[Recorded data]
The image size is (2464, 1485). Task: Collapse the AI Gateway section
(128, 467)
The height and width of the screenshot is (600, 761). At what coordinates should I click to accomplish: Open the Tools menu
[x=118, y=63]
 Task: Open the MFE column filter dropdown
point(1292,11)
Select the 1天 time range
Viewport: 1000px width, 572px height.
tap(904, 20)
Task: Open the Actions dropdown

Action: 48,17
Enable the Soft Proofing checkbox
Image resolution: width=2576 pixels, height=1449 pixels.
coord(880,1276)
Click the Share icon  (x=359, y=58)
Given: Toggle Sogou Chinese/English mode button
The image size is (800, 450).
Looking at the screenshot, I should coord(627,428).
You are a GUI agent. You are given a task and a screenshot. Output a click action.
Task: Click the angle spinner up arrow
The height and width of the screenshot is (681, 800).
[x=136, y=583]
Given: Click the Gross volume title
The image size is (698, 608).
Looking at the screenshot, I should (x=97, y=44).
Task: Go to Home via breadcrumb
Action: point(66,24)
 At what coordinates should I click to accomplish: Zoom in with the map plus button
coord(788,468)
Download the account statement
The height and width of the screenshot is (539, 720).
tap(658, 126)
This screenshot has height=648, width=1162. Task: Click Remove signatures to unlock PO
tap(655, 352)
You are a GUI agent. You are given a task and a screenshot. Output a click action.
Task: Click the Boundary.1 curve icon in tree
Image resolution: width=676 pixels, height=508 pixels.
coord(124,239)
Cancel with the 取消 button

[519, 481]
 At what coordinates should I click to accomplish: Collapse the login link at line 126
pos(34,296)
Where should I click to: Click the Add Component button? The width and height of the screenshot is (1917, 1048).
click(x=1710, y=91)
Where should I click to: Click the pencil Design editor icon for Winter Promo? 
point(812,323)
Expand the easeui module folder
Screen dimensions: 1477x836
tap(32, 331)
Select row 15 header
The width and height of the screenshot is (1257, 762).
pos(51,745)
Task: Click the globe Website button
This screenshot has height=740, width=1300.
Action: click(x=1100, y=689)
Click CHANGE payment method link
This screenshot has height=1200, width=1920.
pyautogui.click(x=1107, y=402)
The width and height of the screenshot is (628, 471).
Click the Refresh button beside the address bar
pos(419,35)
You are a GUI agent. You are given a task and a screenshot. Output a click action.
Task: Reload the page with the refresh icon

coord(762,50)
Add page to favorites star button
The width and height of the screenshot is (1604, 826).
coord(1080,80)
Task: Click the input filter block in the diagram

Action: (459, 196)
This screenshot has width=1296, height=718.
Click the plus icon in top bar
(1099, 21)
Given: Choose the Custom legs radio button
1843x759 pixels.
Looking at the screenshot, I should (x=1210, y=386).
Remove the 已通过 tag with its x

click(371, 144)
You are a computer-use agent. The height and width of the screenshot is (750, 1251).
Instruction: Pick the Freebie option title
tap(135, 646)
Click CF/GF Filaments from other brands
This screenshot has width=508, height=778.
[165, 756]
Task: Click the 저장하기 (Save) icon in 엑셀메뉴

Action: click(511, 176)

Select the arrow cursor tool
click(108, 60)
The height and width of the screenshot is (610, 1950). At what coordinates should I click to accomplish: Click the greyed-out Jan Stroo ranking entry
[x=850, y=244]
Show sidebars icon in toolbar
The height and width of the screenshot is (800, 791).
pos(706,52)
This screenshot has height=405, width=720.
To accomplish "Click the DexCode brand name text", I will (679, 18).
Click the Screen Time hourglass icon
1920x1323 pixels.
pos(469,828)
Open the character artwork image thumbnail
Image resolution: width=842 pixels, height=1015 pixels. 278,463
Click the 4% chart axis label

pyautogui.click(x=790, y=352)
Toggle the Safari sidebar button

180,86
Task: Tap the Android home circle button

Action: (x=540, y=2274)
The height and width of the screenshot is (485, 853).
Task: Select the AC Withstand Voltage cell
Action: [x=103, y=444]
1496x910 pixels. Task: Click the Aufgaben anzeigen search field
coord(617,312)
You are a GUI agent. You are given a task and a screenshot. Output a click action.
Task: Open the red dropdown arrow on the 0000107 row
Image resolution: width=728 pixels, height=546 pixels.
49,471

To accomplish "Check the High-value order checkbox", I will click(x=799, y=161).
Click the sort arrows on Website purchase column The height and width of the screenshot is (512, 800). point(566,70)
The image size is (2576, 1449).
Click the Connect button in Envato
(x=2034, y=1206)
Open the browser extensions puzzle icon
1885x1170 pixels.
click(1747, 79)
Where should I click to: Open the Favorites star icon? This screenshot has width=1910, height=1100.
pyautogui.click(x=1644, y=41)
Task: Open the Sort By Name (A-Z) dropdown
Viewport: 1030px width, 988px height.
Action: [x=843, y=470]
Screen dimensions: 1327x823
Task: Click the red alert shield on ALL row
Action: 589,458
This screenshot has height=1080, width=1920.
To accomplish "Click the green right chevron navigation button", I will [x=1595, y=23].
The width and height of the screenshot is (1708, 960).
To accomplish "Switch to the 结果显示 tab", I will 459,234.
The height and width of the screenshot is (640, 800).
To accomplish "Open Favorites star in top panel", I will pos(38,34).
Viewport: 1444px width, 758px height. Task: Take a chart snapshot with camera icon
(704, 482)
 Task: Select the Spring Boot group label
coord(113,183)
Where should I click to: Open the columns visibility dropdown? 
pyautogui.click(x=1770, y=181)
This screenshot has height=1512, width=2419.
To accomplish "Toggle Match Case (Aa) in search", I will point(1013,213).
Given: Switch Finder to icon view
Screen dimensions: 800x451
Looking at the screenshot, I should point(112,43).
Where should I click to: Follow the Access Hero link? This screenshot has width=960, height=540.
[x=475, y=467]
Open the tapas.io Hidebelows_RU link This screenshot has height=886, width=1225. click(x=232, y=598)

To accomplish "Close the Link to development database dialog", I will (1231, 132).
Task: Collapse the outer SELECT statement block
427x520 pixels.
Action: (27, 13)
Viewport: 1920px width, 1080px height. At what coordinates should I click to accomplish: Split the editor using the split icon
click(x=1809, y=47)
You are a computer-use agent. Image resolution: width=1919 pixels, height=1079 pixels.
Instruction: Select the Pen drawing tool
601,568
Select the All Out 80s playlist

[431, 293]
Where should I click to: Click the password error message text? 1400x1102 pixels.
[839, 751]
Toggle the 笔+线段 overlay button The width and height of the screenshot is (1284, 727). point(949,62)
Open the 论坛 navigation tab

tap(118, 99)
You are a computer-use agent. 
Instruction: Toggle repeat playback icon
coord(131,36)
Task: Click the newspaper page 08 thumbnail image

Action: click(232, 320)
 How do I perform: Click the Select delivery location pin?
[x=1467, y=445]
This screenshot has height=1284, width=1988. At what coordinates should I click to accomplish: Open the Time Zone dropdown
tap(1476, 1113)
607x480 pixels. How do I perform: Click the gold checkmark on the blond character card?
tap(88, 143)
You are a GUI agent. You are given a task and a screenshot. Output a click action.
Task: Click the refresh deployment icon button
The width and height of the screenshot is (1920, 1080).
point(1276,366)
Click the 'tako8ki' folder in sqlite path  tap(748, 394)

- _Problem statement_
Arrange every line of the entries above as a Markdown table with the columns Row and Line, giving each line a row number and leaving out blank lines.

- _Exercise response_
| Row | Line |
|---|---|
| 1 | The image size is (2464, 1485). Task: Collapse the AI Gateway section |
| 2 | (128, 467) |
| 3 | The height and width of the screenshot is (600, 761). At what coordinates should I click to accomplish: Open the Tools menu |
| 4 | [x=118, y=63] |
| 5 |  Task: Open the MFE column filter dropdown |
| 6 | point(1292,11) |
| 7 | Select the 1天 time range |
| 8 | Viewport: 1000px width, 572px height. |
| 9 | tap(904, 20) |
| 10 | Task: Open the Actions dropdown |
| 11 | Action: 48,17 |
| 12 | Enable the Soft Proofing checkbox |
| 13 | Image resolution: width=2576 pixels, height=1449 pixels. |
| 14 | coord(880,1276) |
| 15 | Click the Share icon  (x=359, y=58) |
| 16 | Given: Toggle Sogou Chinese/English mode button |
| 17 | The image size is (800, 450). |
| 18 | Looking at the screenshot, I should coord(627,428). |
| 19 | You are a GUI agent. You are given a task and a screenshot. Output a click action. |
| 20 | Task: Click the angle spinner up arrow |
| 21 | The height and width of the screenshot is (681, 800). |
| 22 | [x=136, y=583] |
| 23 | Given: Click the Gross volume title |
| 24 | The image size is (698, 608). |
| 25 | Looking at the screenshot, I should (x=97, y=44). |
| 26 | Task: Go to Home via breadcrumb |
| 27 | Action: point(66,24) |
| 28 |  At what coordinates should I click to accomplish: Zoom in with the map plus button |
| 29 | coord(788,468) |
| 30 | Download the account statement |
| 31 | The height and width of the screenshot is (539, 720). |
| 32 | tap(658, 126) |
| 33 | This screenshot has height=648, width=1162. Task: Click Remove signatures to unlock PO |
| 34 | tap(655, 352) |
| 35 | You are a GUI agent. You are given a task and a screenshot. Output a click action. |
| 36 | Task: Click the Boundary.1 curve icon in tree |
| 37 | Image resolution: width=676 pixels, height=508 pixels. |
| 38 | coord(124,239) |
| 39 | Cancel with the 取消 button |
| 40 | [519, 481] |
| 41 |  At what coordinates should I click to accomplish: Collapse the login link at line 126 |
| 42 | pos(34,296) |
| 43 | Where should I click to: Click the Add Component button? The width and height of the screenshot is (1917, 1048). |
| 44 | click(x=1710, y=91) |
| 45 | Where should I click to: Click the pencil Design editor icon for Winter Promo?  |
| 46 | point(812,323) |
| 47 | Expand the easeui module folder |
| 48 | Screen dimensions: 1477x836 |
| 49 | tap(32, 331) |
| 50 | Select row 15 header |
| 51 | The width and height of the screenshot is (1257, 762). |
| 52 | pos(51,745) |
| 53 | Task: Click the globe Website button |
| 54 | This screenshot has height=740, width=1300. |
| 55 | Action: click(x=1100, y=689) |
| 56 | Click CHANGE payment method link |
| 57 | This screenshot has height=1200, width=1920. |
| 58 | pyautogui.click(x=1107, y=402) |
| 59 | The width and height of the screenshot is (628, 471). |
| 60 | Click the Refresh button beside the address bar |
| 61 | pos(419,35) |
| 62 | You are a GUI agent. You are given a task and a screenshot. Output a click action. |
| 63 | Task: Reload the page with the refresh icon |
| 64 | coord(762,50) |
| 65 | Add page to favorites star button |
| 66 | The width and height of the screenshot is (1604, 826). |
| 67 | coord(1080,80) |
| 68 | Task: Click the input filter block in the diagram |
| 69 | Action: (459, 196) |
| 70 | This screenshot has width=1296, height=718. |
| 71 | Click the plus icon in top bar |
| 72 | (1099, 21) |
| 73 | Given: Choose the Custom legs radio button |
| 74 | 1843x759 pixels. |
| 75 | Looking at the screenshot, I should (x=1210, y=386). |
| 76 | Remove the 已通过 tag with its x |
| 77 | click(371, 144) |
| 78 | You are a computer-use agent. The height and width of the screenshot is (750, 1251). |
| 79 | Instruction: Pick the Freebie option title |
| 80 | tap(135, 646) |
| 81 | Click CF/GF Filaments from other brands |
| 82 | This screenshot has width=508, height=778. |
| 83 | [165, 756] |
| 84 | Task: Click the 저장하기 (Save) icon in 엑셀메뉴 |
| 85 | Action: click(511, 176) |
| 86 | Select the arrow cursor tool |
| 87 | click(108, 60) |
| 88 | The height and width of the screenshot is (610, 1950). At what coordinates should I click to accomplish: Click the greyed-out Jan Stroo ranking entry |
| 89 | [x=850, y=244] |
| 90 | Show sidebars icon in toolbar |
| 91 | The height and width of the screenshot is (800, 791). |
| 92 | pos(706,52) |
| 93 | This screenshot has height=405, width=720. |
| 94 | To accomplish "Click the DexCode brand name text", I will (679, 18). |
| 95 | Click the Screen Time hourglass icon |
| 96 | 1920x1323 pixels. |
| 97 | pos(469,828) |
| 98 | Open the character artwork image thumbnail |
| 99 | Image resolution: width=842 pixels, height=1015 pixels. 278,463 |
| 100 | Click the 4% chart axis label |
| 101 | pyautogui.click(x=790, y=352) |
| 102 | Toggle the Safari sidebar button |
| 103 | 180,86 |
| 104 | Task: Tap the Android home circle button |
| 105 | Action: (x=540, y=2274) |
| 106 | The height and width of the screenshot is (485, 853). |
| 107 | Task: Select the AC Withstand Voltage cell |
| 108 | Action: [x=103, y=444] |
| 109 | 1496x910 pixels. Task: Click the Aufgaben anzeigen search field |
| 110 | coord(617,312) |
| 111 | You are a GUI agent. You are given a task and a screenshot. Output a click action. |
| 112 | Task: Open the red dropdown arrow on the 0000107 row |
| 113 | Image resolution: width=728 pixels, height=546 pixels. |
| 114 | 49,471 |
| 115 | To accomplish "Check the High-value order checkbox", I will click(x=799, y=161). |
| 116 | Click the sort arrows on Website purchase column The height and width of the screenshot is (512, 800). point(566,70) |
| 117 | The image size is (2576, 1449). |
| 118 | Click the Connect button in Envato |
| 119 | (x=2034, y=1206) |
| 120 | Open the browser extensions puzzle icon |
| 121 | 1885x1170 pixels. |
| 122 | click(1747, 79) |
| 123 | Where should I click to: Open the Favorites star icon? This screenshot has width=1910, height=1100. |
| 124 | pyautogui.click(x=1644, y=41) |
| 125 | Task: Open the Sort By Name (A-Z) dropdown |
| 126 | Viewport: 1030px width, 988px height. |
| 127 | Action: [x=843, y=470] |
| 128 | Screen dimensions: 1327x823 |
| 129 | Task: Click the red alert shield on ALL row |
| 130 | Action: 589,458 |
| 131 | This screenshot has height=1080, width=1920. |
| 132 | To accomplish "Click the green right chevron navigation button", I will [x=1595, y=23]. |
| 133 | The width and height of the screenshot is (1708, 960). |
| 134 | To accomplish "Switch to the 结果显示 tab", I will 459,234. |
| 135 | The height and width of the screenshot is (640, 800). |
| 136 | To accomplish "Open Favorites star in top panel", I will pos(38,34). |
| 137 | Viewport: 1444px width, 758px height. Task: Take a chart snapshot with camera icon |
| 138 | (704, 482) |
| 139 |  Task: Select the Spring Boot group label |
| 140 | coord(113,183) |
| 141 | Where should I click to: Open the columns visibility dropdown?  |
| 142 | pyautogui.click(x=1770, y=181) |
| 143 | This screenshot has height=1512, width=2419. |
| 144 | To accomplish "Toggle Match Case (Aa) in search", I will point(1013,213). |
| 145 | Given: Switch Finder to icon view |
| 146 | Screen dimensions: 800x451 |
| 147 | Looking at the screenshot, I should point(112,43). |
| 148 | Where should I click to: Follow the Access Hero link? This screenshot has width=960, height=540. |
| 149 | [x=475, y=467] |
| 150 | Open the tapas.io Hidebelows_RU link This screenshot has height=886, width=1225. click(x=232, y=598) |
| 151 | To accomplish "Close the Link to development database dialog", I will (1231, 132). |
| 152 | Task: Collapse the outer SELECT statement block |
| 153 | 427x520 pixels. |
| 154 | Action: (27, 13) |
| 155 | Viewport: 1920px width, 1080px height. At what coordinates should I click to accomplish: Split the editor using the split icon |
| 156 | click(x=1809, y=47) |
| 157 | You are a computer-use agent. Image resolution: width=1919 pixels, height=1079 pixels. |
| 158 | Instruction: Select the Pen drawing tool |
| 159 | 601,568 |
| 160 | Select the All Out 80s playlist |
| 161 | [431, 293] |
| 162 | Where should I click to: Click the password error message text? 1400x1102 pixels. |
| 163 | [839, 751] |
| 164 | Toggle the 笔+线段 overlay button The width and height of the screenshot is (1284, 727). point(949,62) |
| 165 | Open the 论坛 navigation tab |
| 166 | tap(118, 99) |
| 167 | You are a computer-use agent.  |
| 168 | Instruction: Toggle repeat playback icon |
| 169 | coord(131,36) |
| 170 | Task: Click the newspaper page 08 thumbnail image |
| 171 | Action: click(232, 320) |
| 172 |  How do I perform: Click the Select delivery location pin? |
| 173 | [x=1467, y=445] |
| 174 | This screenshot has height=1284, width=1988. At what coordinates should I click to accomplish: Open the Time Zone dropdown |
| 175 | tap(1476, 1113) |
| 176 | 607x480 pixels. How do I perform: Click the gold checkmark on the blond character card? |
| 177 | tap(88, 143) |
| 178 | You are a GUI agent. You are given a task and a screenshot. Output a click action. |
| 179 | Task: Click the refresh deployment icon button |
| 180 | The width and height of the screenshot is (1920, 1080). |
| 181 | point(1276,366) |
| 182 | Click the 'tako8ki' folder in sqlite path  tap(748, 394) |